** INSTRUCTIONS FOR THE TASK **
Convert each line of the listing below into a Markdown table with the columns Row and Line. Number the rows and omit any blank lines.

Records

--------------------------------------------------

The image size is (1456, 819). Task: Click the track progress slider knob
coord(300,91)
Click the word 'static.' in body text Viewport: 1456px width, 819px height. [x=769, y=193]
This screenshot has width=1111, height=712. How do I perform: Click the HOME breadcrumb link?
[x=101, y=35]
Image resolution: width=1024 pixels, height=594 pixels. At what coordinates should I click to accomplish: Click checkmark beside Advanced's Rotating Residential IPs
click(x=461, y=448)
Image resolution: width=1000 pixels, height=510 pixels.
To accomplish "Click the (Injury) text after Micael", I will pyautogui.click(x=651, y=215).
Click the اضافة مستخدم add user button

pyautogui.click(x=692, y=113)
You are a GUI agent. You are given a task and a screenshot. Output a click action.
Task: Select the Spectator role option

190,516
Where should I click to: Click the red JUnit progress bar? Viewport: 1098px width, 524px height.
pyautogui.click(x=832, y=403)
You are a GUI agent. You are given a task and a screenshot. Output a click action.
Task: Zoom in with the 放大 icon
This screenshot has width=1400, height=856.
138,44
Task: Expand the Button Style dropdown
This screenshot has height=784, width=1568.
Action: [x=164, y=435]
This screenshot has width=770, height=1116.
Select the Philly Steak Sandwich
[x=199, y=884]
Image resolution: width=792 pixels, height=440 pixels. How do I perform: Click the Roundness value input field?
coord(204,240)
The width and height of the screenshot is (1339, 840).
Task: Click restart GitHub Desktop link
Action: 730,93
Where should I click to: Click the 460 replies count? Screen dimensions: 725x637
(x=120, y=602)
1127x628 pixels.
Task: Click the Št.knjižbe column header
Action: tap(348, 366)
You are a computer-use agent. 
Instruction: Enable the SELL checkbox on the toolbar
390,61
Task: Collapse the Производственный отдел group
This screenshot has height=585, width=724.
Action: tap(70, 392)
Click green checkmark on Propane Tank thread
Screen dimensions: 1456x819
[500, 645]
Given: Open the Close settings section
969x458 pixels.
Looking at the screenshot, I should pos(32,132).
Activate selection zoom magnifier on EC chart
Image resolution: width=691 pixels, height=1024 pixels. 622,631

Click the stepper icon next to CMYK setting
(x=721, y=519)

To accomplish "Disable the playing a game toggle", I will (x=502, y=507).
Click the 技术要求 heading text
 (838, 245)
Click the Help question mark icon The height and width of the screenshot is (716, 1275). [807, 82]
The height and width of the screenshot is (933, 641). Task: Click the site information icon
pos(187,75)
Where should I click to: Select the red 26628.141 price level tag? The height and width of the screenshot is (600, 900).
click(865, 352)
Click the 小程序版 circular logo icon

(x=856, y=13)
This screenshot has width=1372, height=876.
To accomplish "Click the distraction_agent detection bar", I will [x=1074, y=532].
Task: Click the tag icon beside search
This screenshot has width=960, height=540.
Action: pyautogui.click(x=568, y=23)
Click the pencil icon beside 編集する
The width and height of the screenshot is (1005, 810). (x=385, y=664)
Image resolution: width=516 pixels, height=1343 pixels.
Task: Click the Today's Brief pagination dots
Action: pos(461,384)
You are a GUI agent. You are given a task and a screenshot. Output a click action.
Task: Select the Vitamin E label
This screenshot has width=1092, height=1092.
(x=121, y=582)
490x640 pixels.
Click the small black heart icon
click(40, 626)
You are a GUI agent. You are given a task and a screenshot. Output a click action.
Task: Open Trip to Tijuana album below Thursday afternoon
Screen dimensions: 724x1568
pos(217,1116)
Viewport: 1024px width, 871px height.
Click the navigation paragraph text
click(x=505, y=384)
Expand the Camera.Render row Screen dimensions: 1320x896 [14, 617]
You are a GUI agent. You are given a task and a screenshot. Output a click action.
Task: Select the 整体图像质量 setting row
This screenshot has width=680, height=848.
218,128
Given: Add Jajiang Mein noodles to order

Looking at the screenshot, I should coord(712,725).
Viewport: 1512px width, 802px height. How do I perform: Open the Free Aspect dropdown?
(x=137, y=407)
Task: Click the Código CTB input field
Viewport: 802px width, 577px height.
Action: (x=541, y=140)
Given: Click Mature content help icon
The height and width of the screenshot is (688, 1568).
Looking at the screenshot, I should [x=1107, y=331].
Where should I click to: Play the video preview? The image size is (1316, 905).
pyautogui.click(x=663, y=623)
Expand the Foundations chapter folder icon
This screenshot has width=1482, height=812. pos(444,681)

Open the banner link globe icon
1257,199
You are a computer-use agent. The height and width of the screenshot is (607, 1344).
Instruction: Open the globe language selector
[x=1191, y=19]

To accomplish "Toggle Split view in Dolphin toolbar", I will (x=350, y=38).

--------------------------------------------------

** COMPLETE RESPONSE **
| Row | Line |
|---|---|
| 1 | The image size is (1456, 819). Task: Click the track progress slider knob |
| 2 | coord(300,91) |
| 3 | Click the word 'static.' in body text Viewport: 1456px width, 819px height. [x=769, y=193] |
| 4 | This screenshot has width=1111, height=712. How do I perform: Click the HOME breadcrumb link? |
| 5 | [x=101, y=35] |
| 6 | Image resolution: width=1024 pixels, height=594 pixels. At what coordinates should I click to accomplish: Click checkmark beside Advanced's Rotating Residential IPs |
| 7 | click(x=461, y=448) |
| 8 | Image resolution: width=1000 pixels, height=510 pixels. |
| 9 | To accomplish "Click the (Injury) text after Micael", I will pyautogui.click(x=651, y=215). |
| 10 | Click the اضافة مستخدم add user button |
| 11 | pyautogui.click(x=692, y=113) |
| 12 | You are a GUI agent. You are given a task and a screenshot. Output a click action. |
| 13 | Task: Select the Spectator role option |
| 14 | 190,516 |
| 15 | Where should I click to: Click the red JUnit progress bar? Viewport: 1098px width, 524px height. |
| 16 | pyautogui.click(x=832, y=403) |
| 17 | You are a GUI agent. You are given a task and a screenshot. Output a click action. |
| 18 | Task: Zoom in with the 放大 icon |
| 19 | This screenshot has width=1400, height=856. |
| 20 | 138,44 |
| 21 | Task: Expand the Button Style dropdown |
| 22 | This screenshot has height=784, width=1568. |
| 23 | Action: [x=164, y=435] |
| 24 | This screenshot has width=770, height=1116. |
| 25 | Select the Philly Steak Sandwich |
| 26 | [x=199, y=884] |
| 27 | Image resolution: width=792 pixels, height=440 pixels. How do I perform: Click the Roundness value input field? |
| 28 | coord(204,240) |
| 29 | The width and height of the screenshot is (1339, 840). |
| 30 | Task: Click restart GitHub Desktop link |
| 31 | Action: 730,93 |
| 32 | Where should I click to: Click the 460 replies count? Screen dimensions: 725x637 |
| 33 | (x=120, y=602) |
| 34 | 1127x628 pixels. |
| 35 | Task: Click the Št.knjižbe column header |
| 36 | Action: tap(348, 366) |
| 37 | You are a computer-use agent.  |
| 38 | Instruction: Enable the SELL checkbox on the toolbar |
| 39 | 390,61 |
| 40 | Task: Collapse the Производственный отдел group |
| 41 | This screenshot has height=585, width=724. |
| 42 | Action: tap(70, 392) |
| 43 | Click green checkmark on Propane Tank thread |
| 44 | Screen dimensions: 1456x819 |
| 45 | [500, 645] |
| 46 | Given: Open the Close settings section |
| 47 | 969x458 pixels. |
| 48 | Looking at the screenshot, I should pos(32,132). |
| 49 | Activate selection zoom magnifier on EC chart |
| 50 | Image resolution: width=691 pixels, height=1024 pixels. 622,631 |
| 51 | Click the stepper icon next to CMYK setting |
| 52 | (x=721, y=519) |
| 53 | To accomplish "Disable the playing a game toggle", I will (x=502, y=507). |
| 54 | Click the 技术要求 heading text |
| 55 |  (838, 245) |
| 56 | Click the Help question mark icon The height and width of the screenshot is (716, 1275). [807, 82] |
| 57 | The height and width of the screenshot is (933, 641). Task: Click the site information icon |
| 58 | pos(187,75) |
| 59 | Where should I click to: Select the red 26628.141 price level tag? The height and width of the screenshot is (600, 900). |
| 60 | click(865, 352) |
| 61 | Click the 小程序版 circular logo icon |
| 62 | (x=856, y=13) |
| 63 | This screenshot has width=1372, height=876. |
| 64 | To accomplish "Click the distraction_agent detection bar", I will [x=1074, y=532]. |
| 65 | Task: Click the tag icon beside search |
| 66 | This screenshot has width=960, height=540. |
| 67 | Action: pyautogui.click(x=568, y=23) |
| 68 | Click the pencil icon beside 編集する |
| 69 | The width and height of the screenshot is (1005, 810). (x=385, y=664) |
| 70 | Image resolution: width=516 pixels, height=1343 pixels. |
| 71 | Task: Click the Today's Brief pagination dots |
| 72 | Action: pos(461,384) |
| 73 | You are a GUI agent. You are given a task and a screenshot. Output a click action. |
| 74 | Task: Select the Vitamin E label |
| 75 | This screenshot has width=1092, height=1092. |
| 76 | (x=121, y=582) |
| 77 | 490x640 pixels. |
| 78 | Click the small black heart icon |
| 79 | click(40, 626) |
| 80 | You are a GUI agent. You are given a task and a screenshot. Output a click action. |
| 81 | Task: Open Trip to Tijuana album below Thursday afternoon |
| 82 | Screen dimensions: 724x1568 |
| 83 | pos(217,1116) |
| 84 | Viewport: 1024px width, 871px height. |
| 85 | Click the navigation paragraph text |
| 86 | click(x=505, y=384) |
| 87 | Expand the Camera.Render row Screen dimensions: 1320x896 [14, 617] |
| 88 | You are a GUI agent. You are given a task and a screenshot. Output a click action. |
| 89 | Task: Select the 整体图像质量 setting row |
| 90 | This screenshot has width=680, height=848. |
| 91 | 218,128 |
| 92 | Given: Add Jajiang Mein noodles to order |
| 93 | Looking at the screenshot, I should coord(712,725). |
| 94 | Viewport: 1512px width, 802px height. How do I perform: Open the Free Aspect dropdown? |
| 95 | (x=137, y=407) |
| 96 | Task: Click the Código CTB input field |
| 97 | Viewport: 802px width, 577px height. |
| 98 | Action: (x=541, y=140) |
| 99 | Given: Click Mature content help icon |
| 100 | The height and width of the screenshot is (688, 1568). |
| 101 | Looking at the screenshot, I should [x=1107, y=331]. |
| 102 | Where should I click to: Play the video preview? The image size is (1316, 905). |
| 103 | pyautogui.click(x=663, y=623) |
| 104 | Expand the Foundations chapter folder icon |
| 105 | This screenshot has width=1482, height=812. pos(444,681) |
| 106 | Open the banner link globe icon |
| 107 | 1257,199 |
| 108 | You are a computer-use agent. The height and width of the screenshot is (607, 1344). |
| 109 | Instruction: Open the globe language selector |
| 110 | [x=1191, y=19] |
| 111 | To accomplish "Toggle Split view in Dolphin toolbar", I will (x=350, y=38). |